I conclude this introduction with a true story from yesterday. I went to the hospital to visit a very dear friend, who is there because she was in a bad accident and both legs were broken. She has many friends and her family is large, b”H, bli ayin hara’, and two of her other friends were there too. At one point, one of the friends had left and we who remained were speaking about how many Jews would be included among those getting to go into ge’ulah sh’lemah. The other woman (I had not met her prior to this visit) was saying that she doesn’t know what direction American Jewry will take, and whether the rules for full acceptance into the Jewish people would possibly loosen so that many Reform and Conservative families who comprise halakhic non-Jews among their members might be included. I am not so sure about this, and said so.  Our sick friend was trying to subtly and kindly disagree as well. Since my remarks were more direct, she turned to me and said, “We cannot know the future.” She said this several times, and my reply was something that, if I had heard it from someone else, I would have been really amazed at how it came out: “We cannot know the future. But we are assured of one thing: Those who follow haShem fully and completely will be included.” Our sick friend nodded and gave her a meaningful expression.

I did not add any qualifiers or other words because there are lots of things that people believe and live by that may not be "following fully and completely" but nevertheless fit in most people's concept of Jewish living — even among many religious Jews. This may contribute a great deal to the notion that, even in Israel we are still in galut, just as much as any HIJ in the rest of the world.

Speaking of which, I am sorry for having offended anyone who happened to read something I wrote and didn’t understand that my remark(s) was (were) not directed at him or her or the likes of them (I have been in that position many times, too.). Shanah tovah ug’mar b’hatimah tovah. Hamevin yavin.
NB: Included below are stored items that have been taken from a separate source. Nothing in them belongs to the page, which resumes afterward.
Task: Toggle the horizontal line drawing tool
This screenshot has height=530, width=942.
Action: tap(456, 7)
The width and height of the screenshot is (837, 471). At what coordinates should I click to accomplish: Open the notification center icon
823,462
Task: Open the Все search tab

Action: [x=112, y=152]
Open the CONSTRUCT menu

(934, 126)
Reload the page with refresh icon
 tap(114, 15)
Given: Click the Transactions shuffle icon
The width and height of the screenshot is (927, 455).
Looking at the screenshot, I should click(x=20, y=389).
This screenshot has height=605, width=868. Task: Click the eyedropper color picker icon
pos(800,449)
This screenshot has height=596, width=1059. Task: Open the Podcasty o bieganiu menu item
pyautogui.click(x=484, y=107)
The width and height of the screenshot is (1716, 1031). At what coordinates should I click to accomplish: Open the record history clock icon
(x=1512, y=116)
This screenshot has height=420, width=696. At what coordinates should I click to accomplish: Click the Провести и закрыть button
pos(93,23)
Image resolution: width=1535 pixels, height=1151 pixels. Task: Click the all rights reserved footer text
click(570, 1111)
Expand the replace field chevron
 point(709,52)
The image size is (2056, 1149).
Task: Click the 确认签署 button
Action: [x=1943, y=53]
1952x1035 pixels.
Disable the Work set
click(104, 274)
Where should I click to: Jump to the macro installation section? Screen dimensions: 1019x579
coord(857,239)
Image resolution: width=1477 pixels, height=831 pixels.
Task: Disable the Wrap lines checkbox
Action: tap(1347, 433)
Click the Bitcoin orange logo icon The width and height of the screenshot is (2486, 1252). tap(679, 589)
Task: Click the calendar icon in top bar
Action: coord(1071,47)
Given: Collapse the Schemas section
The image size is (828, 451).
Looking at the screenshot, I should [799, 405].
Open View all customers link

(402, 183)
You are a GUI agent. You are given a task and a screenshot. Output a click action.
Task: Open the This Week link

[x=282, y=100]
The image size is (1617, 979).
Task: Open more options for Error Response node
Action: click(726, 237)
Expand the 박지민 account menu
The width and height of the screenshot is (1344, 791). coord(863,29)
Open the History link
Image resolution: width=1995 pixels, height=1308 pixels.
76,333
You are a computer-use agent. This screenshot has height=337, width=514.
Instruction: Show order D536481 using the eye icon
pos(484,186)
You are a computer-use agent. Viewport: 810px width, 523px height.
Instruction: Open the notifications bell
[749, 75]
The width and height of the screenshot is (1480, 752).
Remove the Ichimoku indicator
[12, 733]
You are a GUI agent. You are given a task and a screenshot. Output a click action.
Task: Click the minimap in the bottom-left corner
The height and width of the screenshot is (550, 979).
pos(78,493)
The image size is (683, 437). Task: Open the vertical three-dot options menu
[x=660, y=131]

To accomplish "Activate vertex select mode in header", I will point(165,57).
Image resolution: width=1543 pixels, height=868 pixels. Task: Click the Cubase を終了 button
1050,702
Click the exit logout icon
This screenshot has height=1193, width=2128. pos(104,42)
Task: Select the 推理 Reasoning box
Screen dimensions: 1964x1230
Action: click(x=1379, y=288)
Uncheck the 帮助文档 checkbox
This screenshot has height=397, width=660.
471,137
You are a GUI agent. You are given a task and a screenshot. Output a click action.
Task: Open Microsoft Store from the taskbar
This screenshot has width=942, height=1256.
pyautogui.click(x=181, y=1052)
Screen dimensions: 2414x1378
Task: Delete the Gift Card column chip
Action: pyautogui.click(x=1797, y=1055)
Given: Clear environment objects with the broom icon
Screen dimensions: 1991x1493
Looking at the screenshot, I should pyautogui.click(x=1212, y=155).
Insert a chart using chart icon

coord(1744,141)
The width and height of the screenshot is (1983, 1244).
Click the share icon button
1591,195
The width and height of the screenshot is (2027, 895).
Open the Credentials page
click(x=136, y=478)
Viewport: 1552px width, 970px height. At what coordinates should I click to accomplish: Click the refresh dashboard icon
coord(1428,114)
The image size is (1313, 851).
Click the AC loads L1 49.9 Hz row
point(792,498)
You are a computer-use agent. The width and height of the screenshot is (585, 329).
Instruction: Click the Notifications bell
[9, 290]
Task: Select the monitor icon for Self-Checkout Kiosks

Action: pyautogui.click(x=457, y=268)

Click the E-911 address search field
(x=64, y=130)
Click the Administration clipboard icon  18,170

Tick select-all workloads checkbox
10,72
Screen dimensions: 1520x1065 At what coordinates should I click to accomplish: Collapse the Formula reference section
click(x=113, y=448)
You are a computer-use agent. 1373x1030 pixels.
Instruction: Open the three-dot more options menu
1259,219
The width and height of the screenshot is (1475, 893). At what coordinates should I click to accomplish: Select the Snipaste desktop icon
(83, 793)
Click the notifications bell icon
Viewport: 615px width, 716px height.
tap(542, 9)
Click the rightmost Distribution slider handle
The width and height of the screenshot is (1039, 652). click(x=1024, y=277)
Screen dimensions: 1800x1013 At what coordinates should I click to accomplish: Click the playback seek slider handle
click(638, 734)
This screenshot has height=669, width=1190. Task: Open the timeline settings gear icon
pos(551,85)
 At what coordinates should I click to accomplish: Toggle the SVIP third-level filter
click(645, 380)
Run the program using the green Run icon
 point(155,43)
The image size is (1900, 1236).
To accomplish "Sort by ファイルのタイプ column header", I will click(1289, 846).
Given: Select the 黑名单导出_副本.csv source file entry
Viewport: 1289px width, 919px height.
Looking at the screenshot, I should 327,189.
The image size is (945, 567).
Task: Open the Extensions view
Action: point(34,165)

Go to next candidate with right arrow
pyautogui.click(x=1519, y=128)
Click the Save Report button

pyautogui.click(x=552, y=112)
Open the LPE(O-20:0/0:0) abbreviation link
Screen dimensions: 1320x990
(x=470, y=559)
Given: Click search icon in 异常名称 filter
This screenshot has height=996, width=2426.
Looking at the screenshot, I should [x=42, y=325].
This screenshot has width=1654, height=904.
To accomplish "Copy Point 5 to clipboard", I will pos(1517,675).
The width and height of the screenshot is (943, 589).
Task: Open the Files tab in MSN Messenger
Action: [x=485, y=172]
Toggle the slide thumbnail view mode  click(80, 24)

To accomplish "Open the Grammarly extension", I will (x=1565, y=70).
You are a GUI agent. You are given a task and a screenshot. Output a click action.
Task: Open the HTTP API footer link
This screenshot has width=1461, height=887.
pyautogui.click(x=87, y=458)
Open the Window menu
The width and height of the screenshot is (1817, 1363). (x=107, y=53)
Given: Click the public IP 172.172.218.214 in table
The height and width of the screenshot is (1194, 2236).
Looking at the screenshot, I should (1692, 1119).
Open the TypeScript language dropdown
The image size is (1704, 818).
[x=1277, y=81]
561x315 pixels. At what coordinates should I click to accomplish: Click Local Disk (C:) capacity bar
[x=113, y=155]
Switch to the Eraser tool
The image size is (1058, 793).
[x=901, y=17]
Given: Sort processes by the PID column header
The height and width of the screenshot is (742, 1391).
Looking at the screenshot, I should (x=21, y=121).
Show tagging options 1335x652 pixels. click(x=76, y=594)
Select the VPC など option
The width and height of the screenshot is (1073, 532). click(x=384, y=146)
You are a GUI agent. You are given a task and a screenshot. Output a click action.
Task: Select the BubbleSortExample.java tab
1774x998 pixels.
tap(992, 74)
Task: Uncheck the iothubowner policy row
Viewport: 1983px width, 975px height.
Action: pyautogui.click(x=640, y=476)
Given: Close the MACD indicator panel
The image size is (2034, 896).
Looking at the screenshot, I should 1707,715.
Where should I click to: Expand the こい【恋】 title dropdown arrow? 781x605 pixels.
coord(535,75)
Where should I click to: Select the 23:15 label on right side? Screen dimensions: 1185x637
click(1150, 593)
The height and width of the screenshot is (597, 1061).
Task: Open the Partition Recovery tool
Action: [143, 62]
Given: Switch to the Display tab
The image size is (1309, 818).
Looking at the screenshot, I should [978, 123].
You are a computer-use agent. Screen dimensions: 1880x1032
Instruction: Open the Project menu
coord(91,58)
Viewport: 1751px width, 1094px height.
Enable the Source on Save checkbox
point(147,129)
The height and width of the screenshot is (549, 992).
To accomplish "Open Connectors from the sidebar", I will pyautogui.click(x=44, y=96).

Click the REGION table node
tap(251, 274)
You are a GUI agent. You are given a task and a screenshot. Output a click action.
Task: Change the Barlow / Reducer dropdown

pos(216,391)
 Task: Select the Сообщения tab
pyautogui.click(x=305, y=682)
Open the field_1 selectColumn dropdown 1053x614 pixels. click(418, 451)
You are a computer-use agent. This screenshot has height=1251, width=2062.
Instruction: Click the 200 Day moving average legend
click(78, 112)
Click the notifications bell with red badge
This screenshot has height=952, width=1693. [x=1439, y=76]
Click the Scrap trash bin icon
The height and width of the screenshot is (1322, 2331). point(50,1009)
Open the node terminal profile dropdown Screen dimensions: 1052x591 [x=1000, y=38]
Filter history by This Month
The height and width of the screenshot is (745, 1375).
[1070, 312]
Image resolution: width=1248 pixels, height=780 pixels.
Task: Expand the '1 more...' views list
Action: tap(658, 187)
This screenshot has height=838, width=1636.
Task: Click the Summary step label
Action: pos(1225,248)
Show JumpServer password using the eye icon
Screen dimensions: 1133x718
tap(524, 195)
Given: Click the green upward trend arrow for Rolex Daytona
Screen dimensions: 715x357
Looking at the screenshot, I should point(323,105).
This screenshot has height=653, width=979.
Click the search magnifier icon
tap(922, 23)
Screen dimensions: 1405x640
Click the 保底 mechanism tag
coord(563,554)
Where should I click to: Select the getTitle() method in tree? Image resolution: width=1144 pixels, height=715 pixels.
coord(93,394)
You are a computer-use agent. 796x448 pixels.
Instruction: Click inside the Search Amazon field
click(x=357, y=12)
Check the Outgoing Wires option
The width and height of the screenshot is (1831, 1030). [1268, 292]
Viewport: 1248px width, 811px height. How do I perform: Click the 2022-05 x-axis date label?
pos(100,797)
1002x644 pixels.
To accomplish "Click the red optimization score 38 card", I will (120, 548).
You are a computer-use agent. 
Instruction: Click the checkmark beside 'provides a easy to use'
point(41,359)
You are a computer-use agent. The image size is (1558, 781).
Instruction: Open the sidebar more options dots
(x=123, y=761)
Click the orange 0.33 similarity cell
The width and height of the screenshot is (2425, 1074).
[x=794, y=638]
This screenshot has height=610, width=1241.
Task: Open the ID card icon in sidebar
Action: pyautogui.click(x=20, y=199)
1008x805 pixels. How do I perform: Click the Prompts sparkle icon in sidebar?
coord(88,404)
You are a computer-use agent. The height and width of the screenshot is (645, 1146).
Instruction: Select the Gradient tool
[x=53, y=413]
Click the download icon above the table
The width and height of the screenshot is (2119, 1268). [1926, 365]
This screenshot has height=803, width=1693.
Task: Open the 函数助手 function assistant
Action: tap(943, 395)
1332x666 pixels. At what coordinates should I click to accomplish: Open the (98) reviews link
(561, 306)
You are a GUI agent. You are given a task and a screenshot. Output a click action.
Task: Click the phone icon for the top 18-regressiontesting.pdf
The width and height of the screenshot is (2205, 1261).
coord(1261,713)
Yom Kippur: The Original Soul Food  - R' Ephraim Sprecher

*The term Israelis is not included in my newly-made-up abbreviation because at the time of this writing it includes citizens of Medinath Yisrael other than Jews; and for the purposes of this article – and, for that matter, all the writing on this blog – it is not desirable to involve or invoke non-Jews, Israeli or otherwise, unless specifically indicated.